The quote has been an accepted, even revered, tenet of football since it first rumbled forth in the baritone voice of coaching giant Paul “Bear” Bryant: “Offense sells tickets, defense wins championships.”

Scoring was style. Stopping the opposition from scoring was substance.

This was gridiron gospel, reinforced by Bryant’s defense-first dominance at Alabama over a quarter century, from 1958-82. Five national championships claimed during that time were fueled by 59 shutouts, establishing a program ethos that made tackling the top priority. But it wasn’t just an Alabama thing — it was a football thing. Virtually everyone believed defense won championships and built their teams accordingly.

Ol’ Bear would hardly recognize modern college football, a sport that’s shifted so rapidly toward the exact opposite of his credo — offense wins championships.

Look, specifically, at Bryant’s former school. Alabama continued to win titles with defense under Nick Saban from 2009-17, but the new-look Crimson Tide is positioned, for the first time, to win a title behind a record-setting offense. Unless, that is, ‘Bama is outscored Monday night in the College Football Playoff championship game by Clemson, itself on a record-smashing offensive tear. The two programs gave us surprising shootouts in the 2015 and ’16 CFP title games (45-40 Alabama in the first, 35-31 Clemson in the second), and this could be a third.

Led by dazzling young quarterbacks who could be the No. 1 picks in the 2020 and 2021 NFL drafts, Alabama sophomore Tua Tagovailoa and Clemson freshman Trevor Lawrence, the playoff finalists are No. 2 and No. 4 in America in scoring: Alabama at 47.7 points per game, Clemson at 44.3. They are No. 2 and No. 3 in yards per play: Alabama at 7.89, Clemson at 7.33. They are No. 3 and 4 in yards per game: Clemson at 530.4, Alabama at 527.6. All those averages are on pace to be school records.

“I said before the season started this year, we were going to have a different kind of team this year,” Saban said. “It certainly worked out to be that way.”

[Open for scoring: How Nick Saban’s evolution changed Alabama]

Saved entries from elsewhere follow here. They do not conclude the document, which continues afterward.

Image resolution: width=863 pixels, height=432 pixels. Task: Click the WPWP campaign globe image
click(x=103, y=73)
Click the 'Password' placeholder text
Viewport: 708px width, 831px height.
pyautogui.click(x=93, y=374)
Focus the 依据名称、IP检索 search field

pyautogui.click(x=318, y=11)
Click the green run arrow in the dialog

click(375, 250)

The only team whose offense ranks ahead of both finalists is playoff semifinalist Oklahoma, which leads the nation in all of the above categories and has broken the all-time FBS record for yards per play (8.60). This is the first time that three of the nation’s top five offensive teams have made the College Football Playoff. While that sample size is small — five seasons — the trend is large.

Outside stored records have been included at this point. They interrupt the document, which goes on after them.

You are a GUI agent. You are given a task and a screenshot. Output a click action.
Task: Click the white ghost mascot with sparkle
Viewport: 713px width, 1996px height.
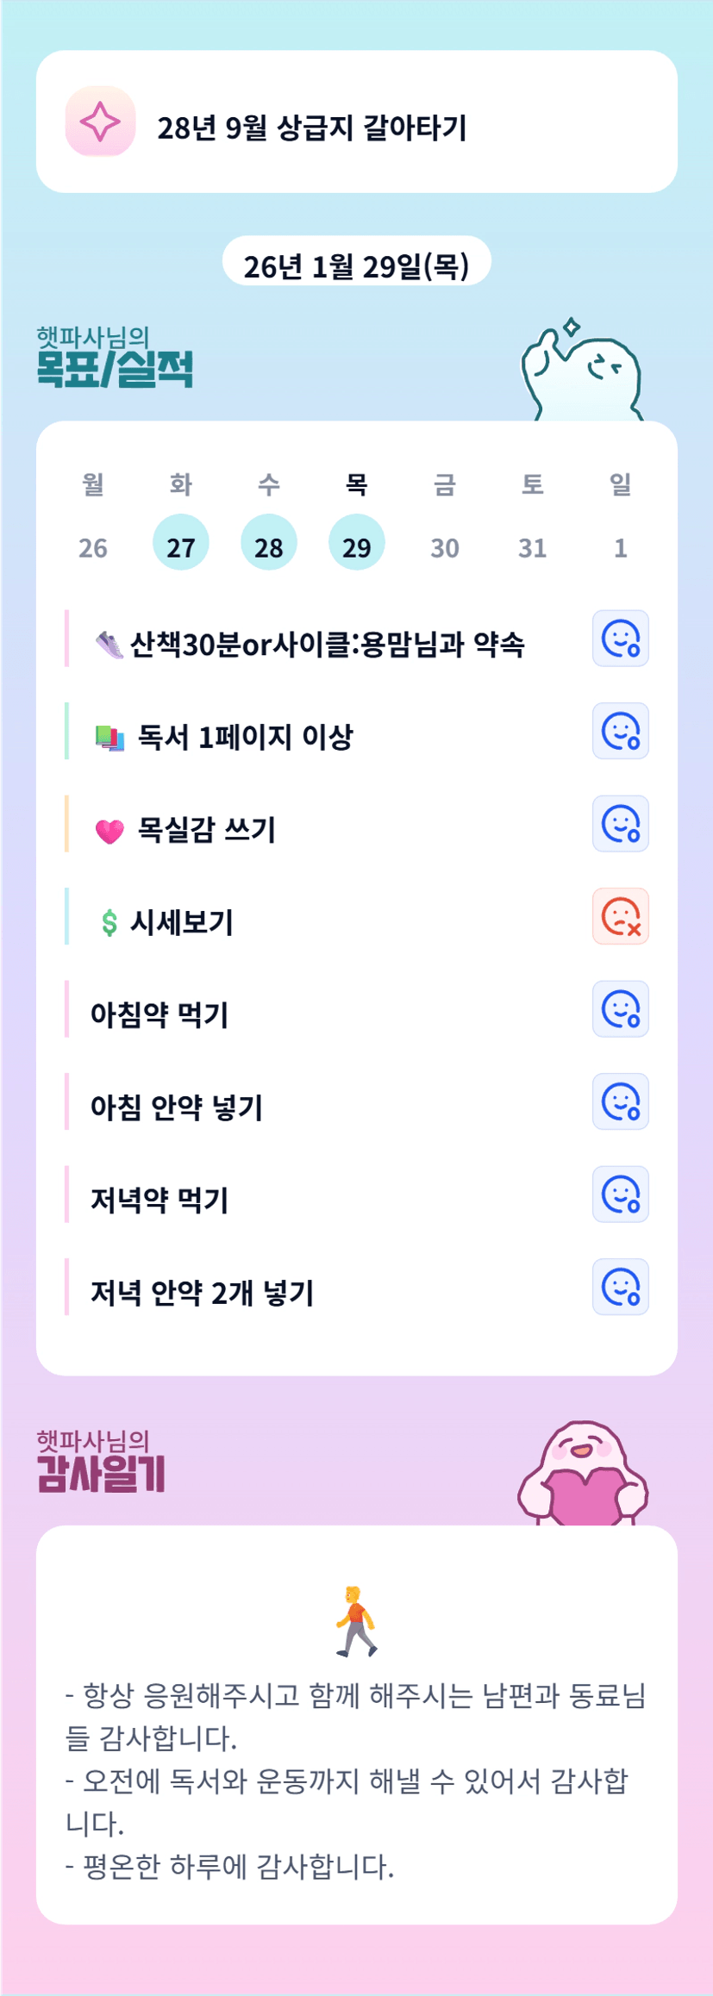pos(582,373)
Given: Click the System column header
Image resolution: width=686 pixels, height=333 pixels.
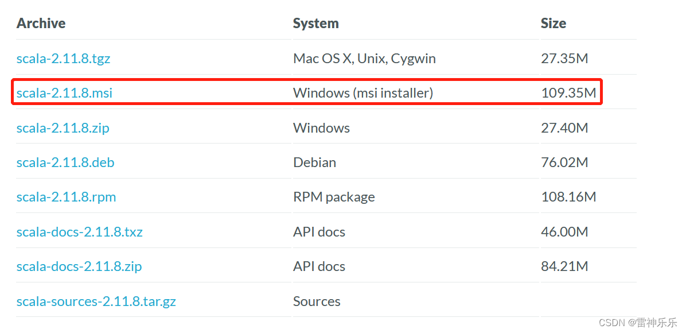Looking at the screenshot, I should [316, 23].
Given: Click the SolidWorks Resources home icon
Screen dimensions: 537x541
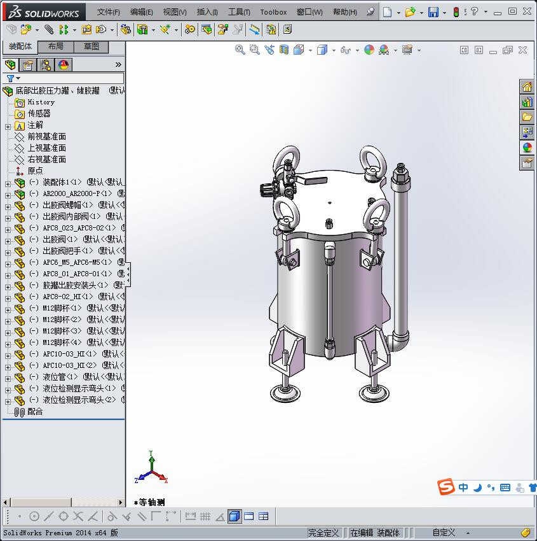Looking at the screenshot, I should click(x=527, y=87).
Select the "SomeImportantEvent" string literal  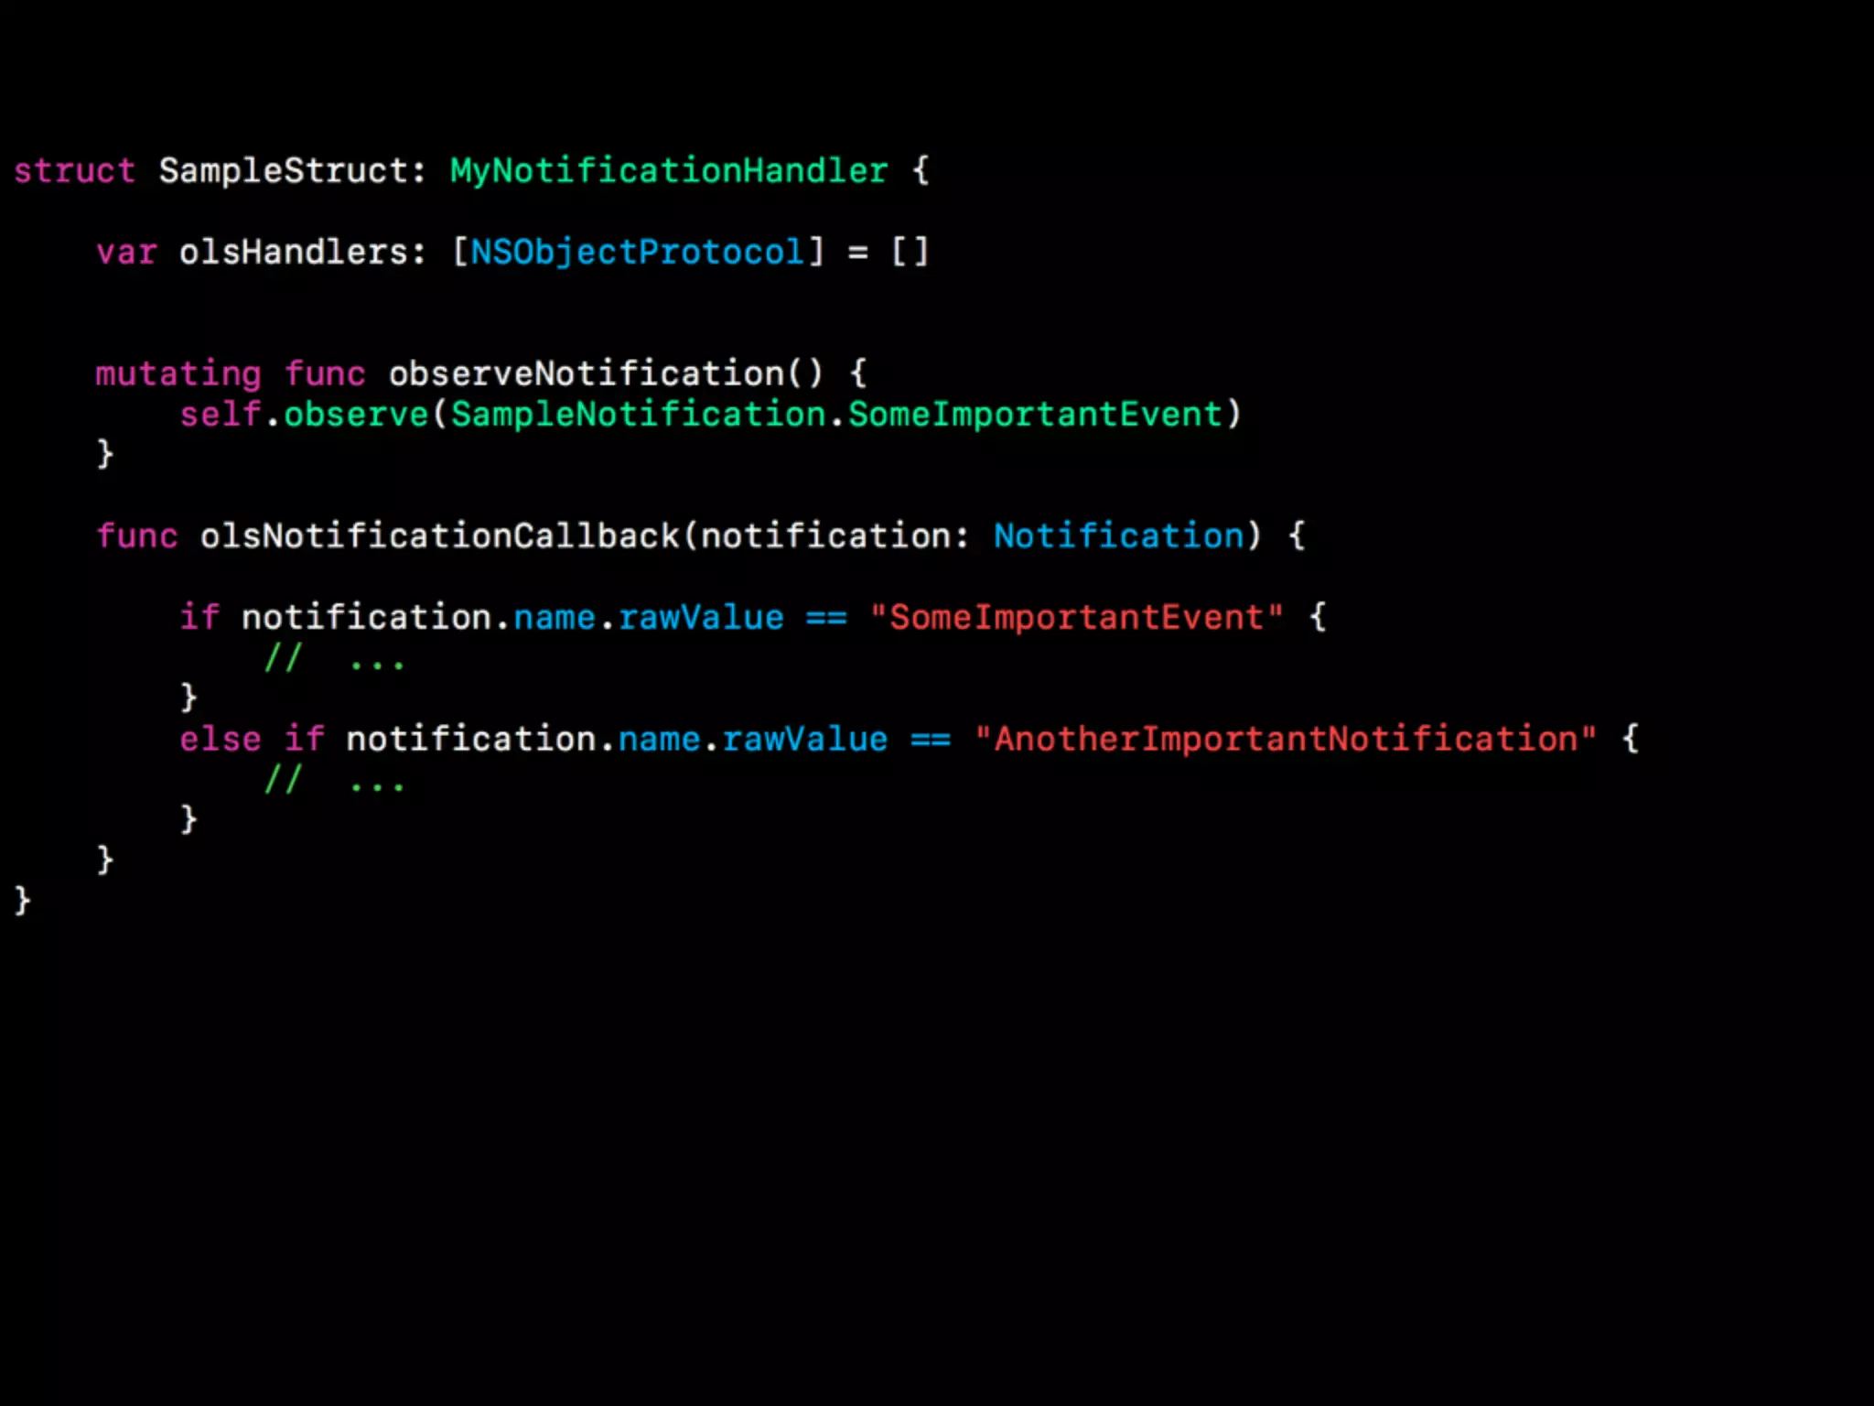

Dabo Swinney’s Tigers and Nick Saban’s Crimson Tide are meeting in the title game once again with high-flying offenses. (AP)
Dabo Swinney’s Tigers and Nick Saban’s Crimson Tide are meeting in the title game once again with high-flying offenses. (AP)

To be sure, both Alabama and Clemson are excellent defensively — the Tigers are second nationally in fewest yards allowed per game and the Tide is 13th. They are complete teams. But neither Saban at Alabama nor Clemson coach Dabo Swinney has had a top-five offense before this year. Their current penchant for blowing up scoreboards represents what is happening in the sport. When an old defensive dog like Saban, age 67, is learning the new tricks espoused by 35-year-old offensive savant Lincoln Riley at Oklahoma, you know times are changing.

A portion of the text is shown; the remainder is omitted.